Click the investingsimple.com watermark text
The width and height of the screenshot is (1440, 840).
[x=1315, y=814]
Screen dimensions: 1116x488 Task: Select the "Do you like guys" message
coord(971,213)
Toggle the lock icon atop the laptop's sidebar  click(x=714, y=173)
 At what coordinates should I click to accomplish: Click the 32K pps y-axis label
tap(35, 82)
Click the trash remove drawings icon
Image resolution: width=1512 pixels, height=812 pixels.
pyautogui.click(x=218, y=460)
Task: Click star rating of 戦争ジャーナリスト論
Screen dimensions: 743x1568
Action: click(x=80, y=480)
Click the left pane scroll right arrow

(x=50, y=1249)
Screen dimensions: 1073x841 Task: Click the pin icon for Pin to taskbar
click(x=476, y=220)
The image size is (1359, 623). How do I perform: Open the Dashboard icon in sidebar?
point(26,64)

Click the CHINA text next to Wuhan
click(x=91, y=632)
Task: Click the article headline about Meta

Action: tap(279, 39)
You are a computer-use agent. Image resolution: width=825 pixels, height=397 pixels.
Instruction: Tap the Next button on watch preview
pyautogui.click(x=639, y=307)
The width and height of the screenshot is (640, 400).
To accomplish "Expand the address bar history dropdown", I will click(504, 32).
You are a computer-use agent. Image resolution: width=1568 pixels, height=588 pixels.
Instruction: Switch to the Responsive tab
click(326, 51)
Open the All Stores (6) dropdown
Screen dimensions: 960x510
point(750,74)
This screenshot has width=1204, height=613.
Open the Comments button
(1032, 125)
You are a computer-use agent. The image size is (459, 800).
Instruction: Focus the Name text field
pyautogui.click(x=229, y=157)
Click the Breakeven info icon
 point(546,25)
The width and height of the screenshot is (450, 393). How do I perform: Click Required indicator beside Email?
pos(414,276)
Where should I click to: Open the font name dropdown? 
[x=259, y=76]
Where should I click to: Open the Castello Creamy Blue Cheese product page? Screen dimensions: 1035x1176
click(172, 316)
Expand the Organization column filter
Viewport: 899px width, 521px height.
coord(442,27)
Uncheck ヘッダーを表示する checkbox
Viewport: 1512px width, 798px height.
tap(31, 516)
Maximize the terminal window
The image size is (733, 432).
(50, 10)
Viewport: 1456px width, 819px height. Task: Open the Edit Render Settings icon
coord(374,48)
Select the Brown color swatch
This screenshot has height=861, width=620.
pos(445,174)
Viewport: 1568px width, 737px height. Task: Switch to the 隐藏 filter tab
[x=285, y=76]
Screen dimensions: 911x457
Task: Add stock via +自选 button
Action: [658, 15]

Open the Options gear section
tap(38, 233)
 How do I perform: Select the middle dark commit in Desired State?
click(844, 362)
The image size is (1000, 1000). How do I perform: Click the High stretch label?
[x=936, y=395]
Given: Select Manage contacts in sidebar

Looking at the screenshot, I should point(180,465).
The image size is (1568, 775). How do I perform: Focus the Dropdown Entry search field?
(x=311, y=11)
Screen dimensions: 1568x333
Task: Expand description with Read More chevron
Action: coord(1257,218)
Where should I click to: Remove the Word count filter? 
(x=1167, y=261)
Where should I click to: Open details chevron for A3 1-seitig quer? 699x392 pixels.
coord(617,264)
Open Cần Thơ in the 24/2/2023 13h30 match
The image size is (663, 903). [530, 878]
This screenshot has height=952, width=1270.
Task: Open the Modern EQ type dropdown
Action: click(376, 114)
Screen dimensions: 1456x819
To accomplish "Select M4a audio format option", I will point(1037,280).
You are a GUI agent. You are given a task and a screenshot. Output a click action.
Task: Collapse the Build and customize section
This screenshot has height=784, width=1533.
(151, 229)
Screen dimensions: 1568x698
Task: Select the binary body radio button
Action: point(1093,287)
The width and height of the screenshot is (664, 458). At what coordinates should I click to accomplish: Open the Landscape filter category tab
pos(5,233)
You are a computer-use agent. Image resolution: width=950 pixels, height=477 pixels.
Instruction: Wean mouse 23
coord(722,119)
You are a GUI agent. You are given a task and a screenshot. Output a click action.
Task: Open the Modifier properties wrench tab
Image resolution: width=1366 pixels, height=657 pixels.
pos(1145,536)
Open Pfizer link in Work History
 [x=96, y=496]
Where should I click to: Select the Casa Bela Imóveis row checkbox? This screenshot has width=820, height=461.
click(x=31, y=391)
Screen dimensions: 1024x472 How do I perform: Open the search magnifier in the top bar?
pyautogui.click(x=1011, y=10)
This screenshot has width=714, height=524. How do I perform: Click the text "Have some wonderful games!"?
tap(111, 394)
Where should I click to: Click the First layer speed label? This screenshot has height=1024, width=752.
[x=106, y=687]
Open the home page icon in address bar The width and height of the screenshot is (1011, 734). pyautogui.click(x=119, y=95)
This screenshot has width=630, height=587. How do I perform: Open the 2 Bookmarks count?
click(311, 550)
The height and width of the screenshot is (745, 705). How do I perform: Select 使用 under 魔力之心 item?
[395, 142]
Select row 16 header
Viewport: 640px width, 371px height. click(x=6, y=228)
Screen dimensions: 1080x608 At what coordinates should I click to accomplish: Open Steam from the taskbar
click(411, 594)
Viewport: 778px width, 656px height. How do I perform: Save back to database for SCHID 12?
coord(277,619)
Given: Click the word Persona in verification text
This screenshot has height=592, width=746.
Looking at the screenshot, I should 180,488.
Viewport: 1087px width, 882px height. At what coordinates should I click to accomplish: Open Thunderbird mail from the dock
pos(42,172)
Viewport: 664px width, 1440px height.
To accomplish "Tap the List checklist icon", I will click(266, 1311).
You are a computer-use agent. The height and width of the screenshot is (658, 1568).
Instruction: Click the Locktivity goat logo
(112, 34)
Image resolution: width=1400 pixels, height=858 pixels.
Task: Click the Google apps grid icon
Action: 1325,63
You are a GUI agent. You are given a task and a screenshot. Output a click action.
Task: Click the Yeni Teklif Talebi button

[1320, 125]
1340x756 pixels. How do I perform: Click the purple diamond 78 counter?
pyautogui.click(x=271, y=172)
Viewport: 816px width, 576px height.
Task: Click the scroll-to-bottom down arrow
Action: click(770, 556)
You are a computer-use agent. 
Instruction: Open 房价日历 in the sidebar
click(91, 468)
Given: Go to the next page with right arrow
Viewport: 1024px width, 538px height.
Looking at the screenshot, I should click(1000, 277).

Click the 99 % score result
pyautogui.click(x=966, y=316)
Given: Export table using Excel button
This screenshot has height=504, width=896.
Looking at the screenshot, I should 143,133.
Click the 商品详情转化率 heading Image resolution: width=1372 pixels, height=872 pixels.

— Task —
Repeat all of these lines exactly as they stand.

— Response —
Click the investingsimple.com watermark text
The width and height of the screenshot is (1440, 840).
[x=1315, y=814]
Screen dimensions: 1116x488 Task: Select the "Do you like guys" message
coord(971,213)
Toggle the lock icon atop the laptop's sidebar  click(x=714, y=173)
 At what coordinates should I click to accomplish: Click the 32K pps y-axis label
tap(35, 82)
Click the trash remove drawings icon
Image resolution: width=1512 pixels, height=812 pixels.
pyautogui.click(x=218, y=460)
Task: Click star rating of 戦争ジャーナリスト論
Screen dimensions: 743x1568
Action: click(x=80, y=480)
Click the left pane scroll right arrow

(x=50, y=1249)
Screen dimensions: 1073x841 Task: Click the pin icon for Pin to taskbar
click(x=476, y=220)
The image size is (1359, 623). How do I perform: Open the Dashboard icon in sidebar?
point(26,64)

Click the CHINA text next to Wuhan
click(x=91, y=632)
Task: Click the article headline about Meta

Action: tap(279, 39)
You are a computer-use agent. Image resolution: width=825 pixels, height=397 pixels.
Instruction: Tap the Next button on watch preview
pyautogui.click(x=639, y=307)
The width and height of the screenshot is (640, 400).
To accomplish "Expand the address bar history dropdown", I will click(504, 32).
You are a computer-use agent. Image resolution: width=1568 pixels, height=588 pixels.
Instruction: Switch to the Responsive tab
click(326, 51)
Open the All Stores (6) dropdown
Screen dimensions: 960x510
point(750,74)
This screenshot has width=1204, height=613.
Open the Comments button
(1032, 125)
You are a computer-use agent. The image size is (459, 800).
Instruction: Focus the Name text field
pyautogui.click(x=229, y=157)
Click the Breakeven info icon
 point(546,25)
The width and height of the screenshot is (450, 393). How do I perform: Click Required indicator beside Email?
pos(414,276)
Where should I click to: Open the font name dropdown? 
[x=259, y=76]
Where should I click to: Open the Castello Creamy Blue Cheese product page? Screen dimensions: 1035x1176
click(172, 316)
Expand the Organization column filter
Viewport: 899px width, 521px height.
coord(442,27)
Uncheck ヘッダーを表示する checkbox
Viewport: 1512px width, 798px height.
tap(31, 516)
Maximize the terminal window
The image size is (733, 432).
(50, 10)
Viewport: 1456px width, 819px height. Task: Open the Edit Render Settings icon
coord(374,48)
Select the Brown color swatch
This screenshot has height=861, width=620.
pos(445,174)
Viewport: 1568px width, 737px height. Task: Switch to the 隐藏 filter tab
[x=285, y=76]
Screen dimensions: 911x457
Task: Add stock via +自选 button
Action: [658, 15]

Open the Options gear section
tap(38, 233)
 How do I perform: Select the middle dark commit in Desired State?
click(844, 362)
The image size is (1000, 1000). How do I perform: Click the High stretch label?
[x=936, y=395]
Given: Select Manage contacts in sidebar

Looking at the screenshot, I should point(180,465).
The image size is (1568, 775). How do I perform: Focus the Dropdown Entry search field?
(x=311, y=11)
Screen dimensions: 1568x333
Task: Expand description with Read More chevron
Action: coord(1257,218)
Where should I click to: Remove the Word count filter? 
(x=1167, y=261)
Where should I click to: Open details chevron for A3 1-seitig quer? 699x392 pixels.
coord(617,264)
Open Cần Thơ in the 24/2/2023 13h30 match
The image size is (663, 903). [530, 878]
This screenshot has height=952, width=1270.
Task: Open the Modern EQ type dropdown
Action: click(376, 114)
Screen dimensions: 1456x819
To accomplish "Select M4a audio format option", I will point(1037,280).
You are a GUI agent. You are given a task and a screenshot. Output a click action.
Task: Collapse the Build and customize section
This screenshot has height=784, width=1533.
(151, 229)
Screen dimensions: 1568x698
Task: Select the binary body radio button
Action: point(1093,287)
The width and height of the screenshot is (664, 458). At what coordinates should I click to accomplish: Open the Landscape filter category tab
pos(5,233)
You are a computer-use agent. Image resolution: width=950 pixels, height=477 pixels.
Instruction: Wean mouse 23
coord(722,119)
You are a GUI agent. You are given a task and a screenshot. Output a click action.
Task: Open the Modifier properties wrench tab
Image resolution: width=1366 pixels, height=657 pixels.
pos(1145,536)
Open Pfizer link in Work History
 [x=96, y=496]
Where should I click to: Select the Casa Bela Imóveis row checkbox? This screenshot has width=820, height=461.
click(x=31, y=391)
Screen dimensions: 1024x472 How do I perform: Open the search magnifier in the top bar?
pyautogui.click(x=1011, y=10)
This screenshot has width=714, height=524. How do I perform: Click the text "Have some wonderful games!"?
tap(111, 394)
Where should I click to: Click the First layer speed label? This screenshot has height=1024, width=752.
[x=106, y=687]
Open the home page icon in address bar The width and height of the screenshot is (1011, 734). pyautogui.click(x=119, y=95)
This screenshot has width=630, height=587. How do I perform: Open the 2 Bookmarks count?
click(311, 550)
The height and width of the screenshot is (745, 705). How do I perform: Select 使用 under 魔力之心 item?
[395, 142]
Select row 16 header
Viewport: 640px width, 371px height. click(x=6, y=228)
Screen dimensions: 1080x608 At what coordinates should I click to accomplish: Open Steam from the taskbar
click(411, 594)
Viewport: 778px width, 656px height. How do I perform: Save back to database for SCHID 12?
coord(277,619)
Given: Click the word Persona in verification text
This screenshot has height=592, width=746.
Looking at the screenshot, I should 180,488.
Viewport: 1087px width, 882px height. At what coordinates should I click to accomplish: Open Thunderbird mail from the dock
pos(42,172)
Viewport: 664px width, 1440px height.
To accomplish "Tap the List checklist icon", I will click(266, 1311).
You are a computer-use agent. The height and width of the screenshot is (658, 1568).
Instruction: Click the Locktivity goat logo
(112, 34)
Image resolution: width=1400 pixels, height=858 pixels.
Task: Click the Google apps grid icon
Action: 1325,63
You are a GUI agent. You are given a task and a screenshot. Output a click action.
Task: Click the Yeni Teklif Talebi button

[1320, 125]
1340x756 pixels. How do I perform: Click the purple diamond 78 counter?
pyautogui.click(x=271, y=172)
Viewport: 816px width, 576px height.
Task: Click the scroll-to-bottom down arrow
Action: click(770, 556)
You are a computer-use agent. 
Instruction: Open 房价日历 in the sidebar
click(91, 468)
Given: Go to the next page with right arrow
Viewport: 1024px width, 538px height.
Looking at the screenshot, I should click(1000, 277).

Click the 99 % score result
pyautogui.click(x=966, y=316)
Given: Export table using Excel button
This screenshot has height=504, width=896.
Looking at the screenshot, I should 143,133.
Click the 商品详情转化率 heading Image resolution: width=1372 pixels, height=872 pixels.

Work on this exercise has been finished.